**Work instructions**
Copy nothing but the lines below running from the line containing "You are a computer-use agent." through the line containing "Instruction: Enable the 首次入城车 checkbox", both end lines included.

*** Records ***

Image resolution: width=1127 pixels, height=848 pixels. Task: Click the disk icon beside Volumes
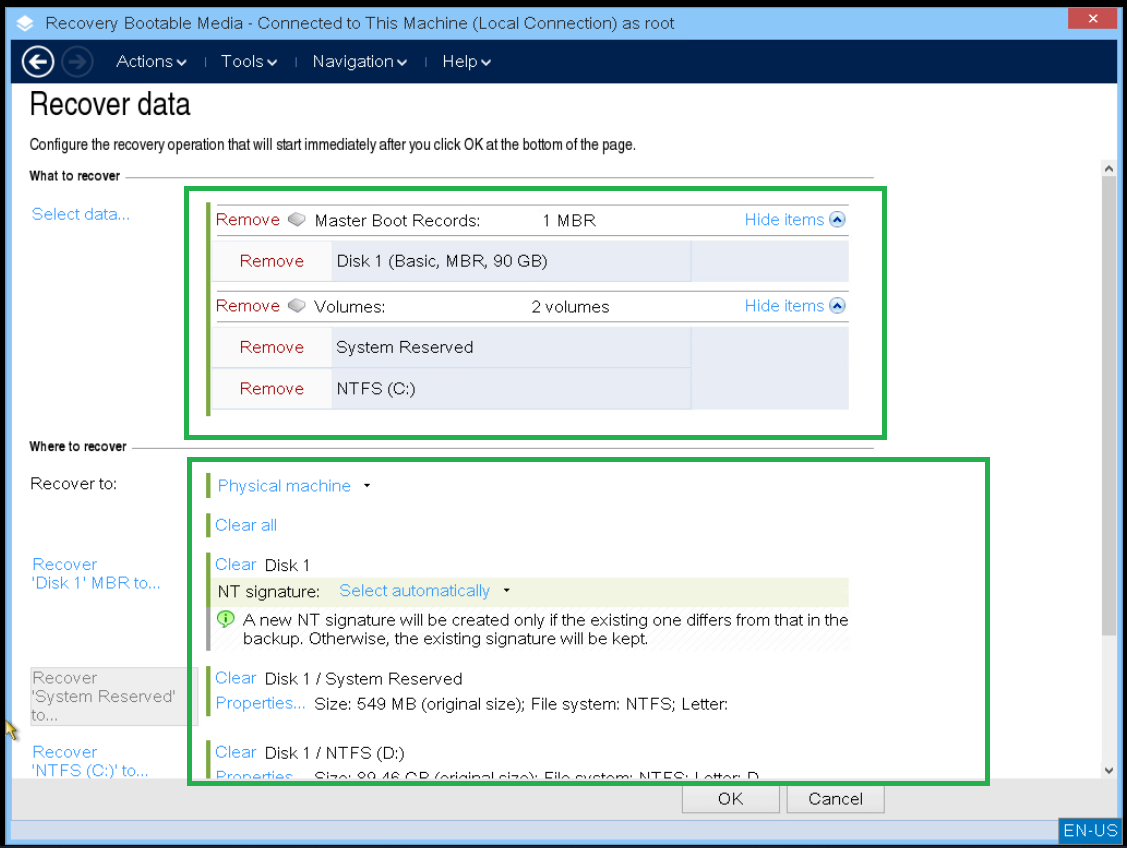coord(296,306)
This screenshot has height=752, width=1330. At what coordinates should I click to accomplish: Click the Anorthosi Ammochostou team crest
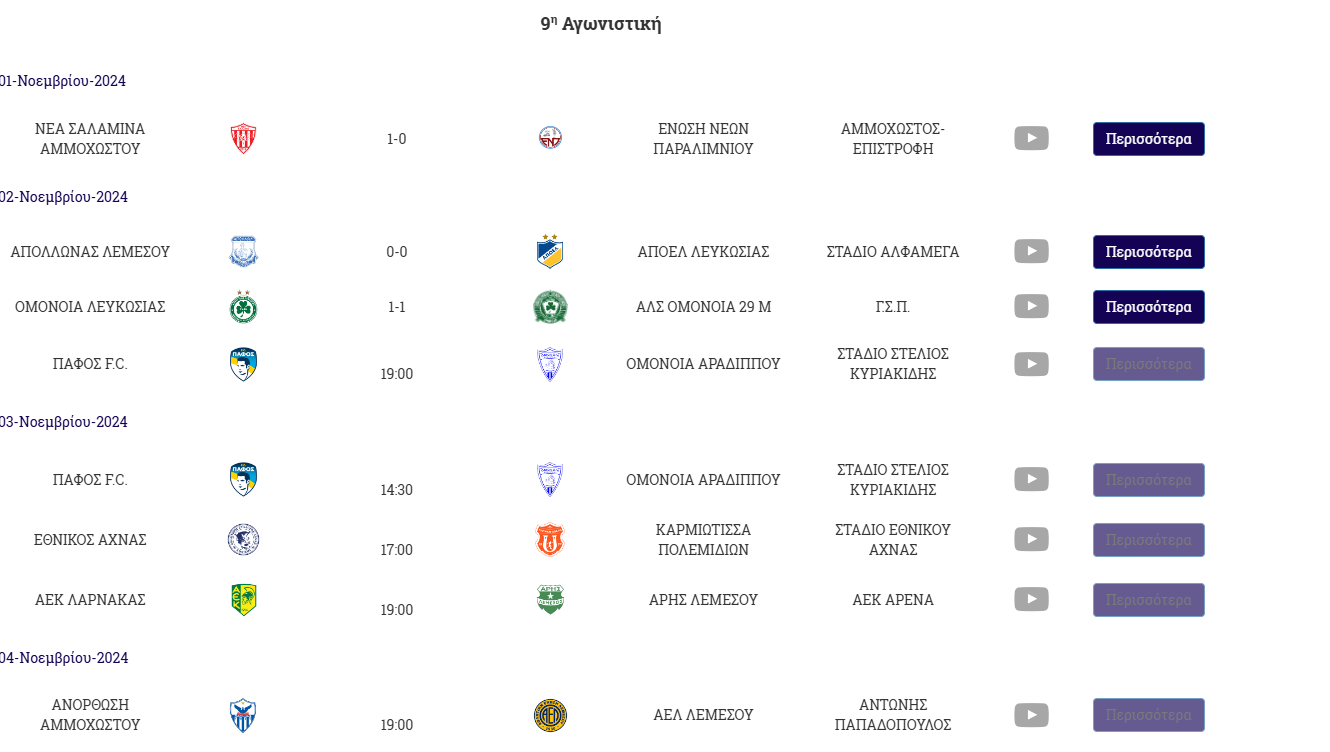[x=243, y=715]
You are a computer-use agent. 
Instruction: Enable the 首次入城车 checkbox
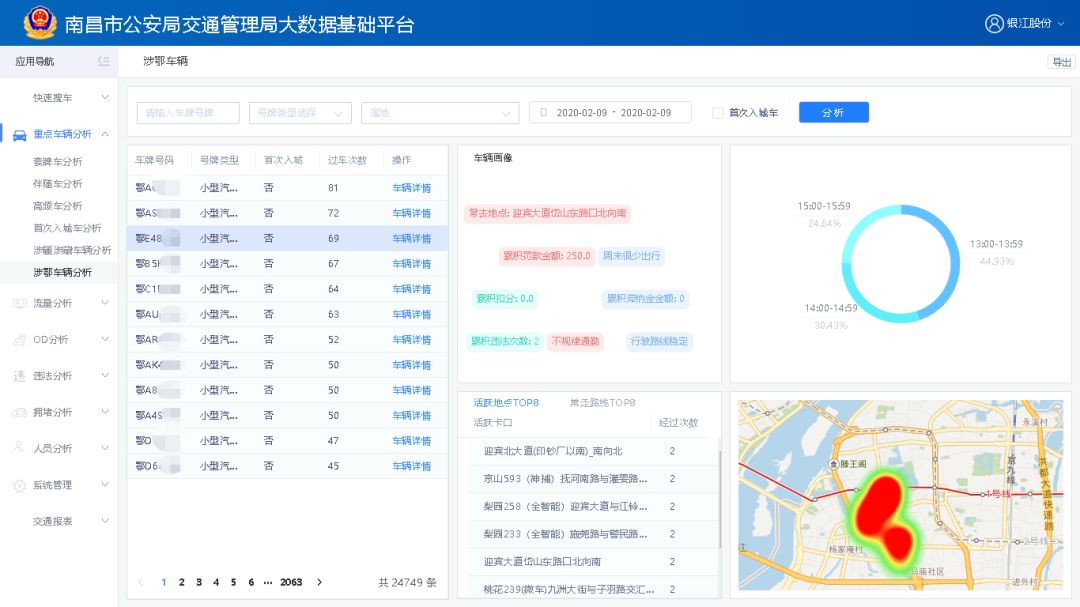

*** End of Records ***
*** Records ***

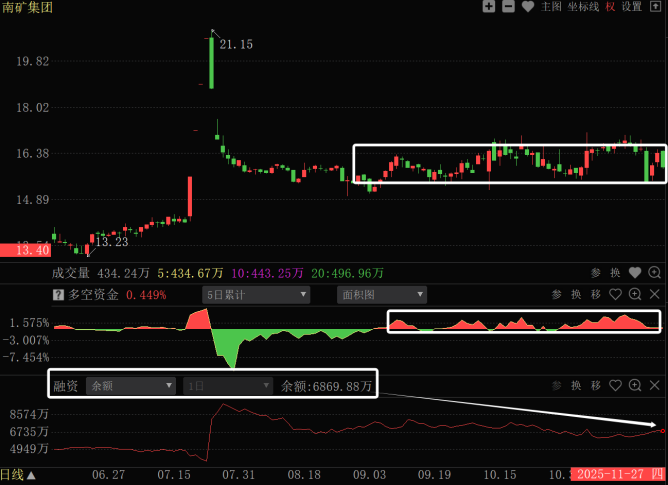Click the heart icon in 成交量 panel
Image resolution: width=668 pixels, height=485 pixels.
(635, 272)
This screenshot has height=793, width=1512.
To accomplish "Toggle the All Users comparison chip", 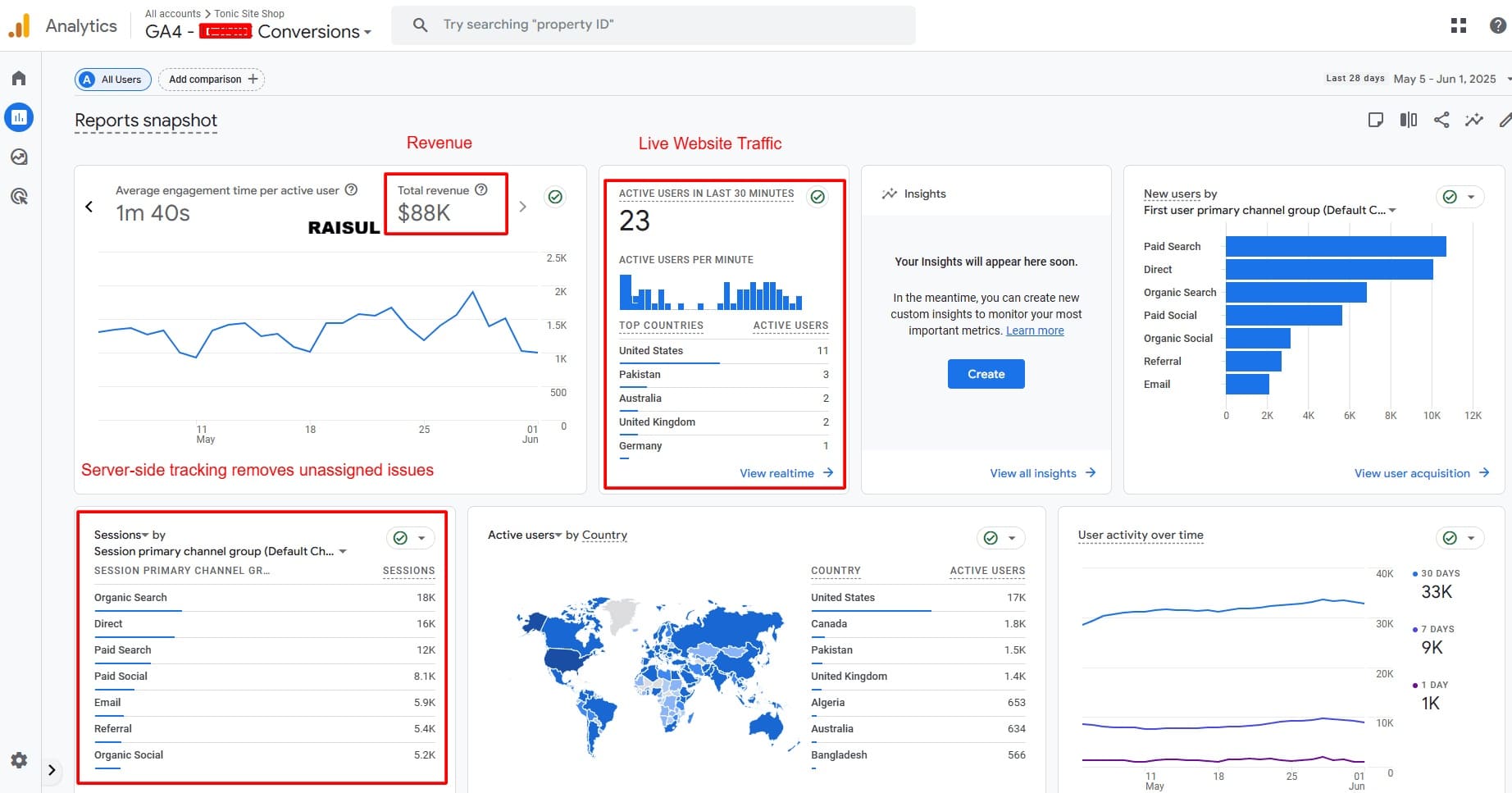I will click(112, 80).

*** End of Records ***
*** Records ***

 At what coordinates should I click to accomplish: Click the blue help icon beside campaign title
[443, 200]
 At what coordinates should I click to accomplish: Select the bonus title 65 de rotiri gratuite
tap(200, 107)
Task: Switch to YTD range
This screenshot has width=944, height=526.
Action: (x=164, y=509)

*** End of Records ***

**Answer area**
You are a computer-use agent. 
Instruction: Enable the 首次入城车 checkbox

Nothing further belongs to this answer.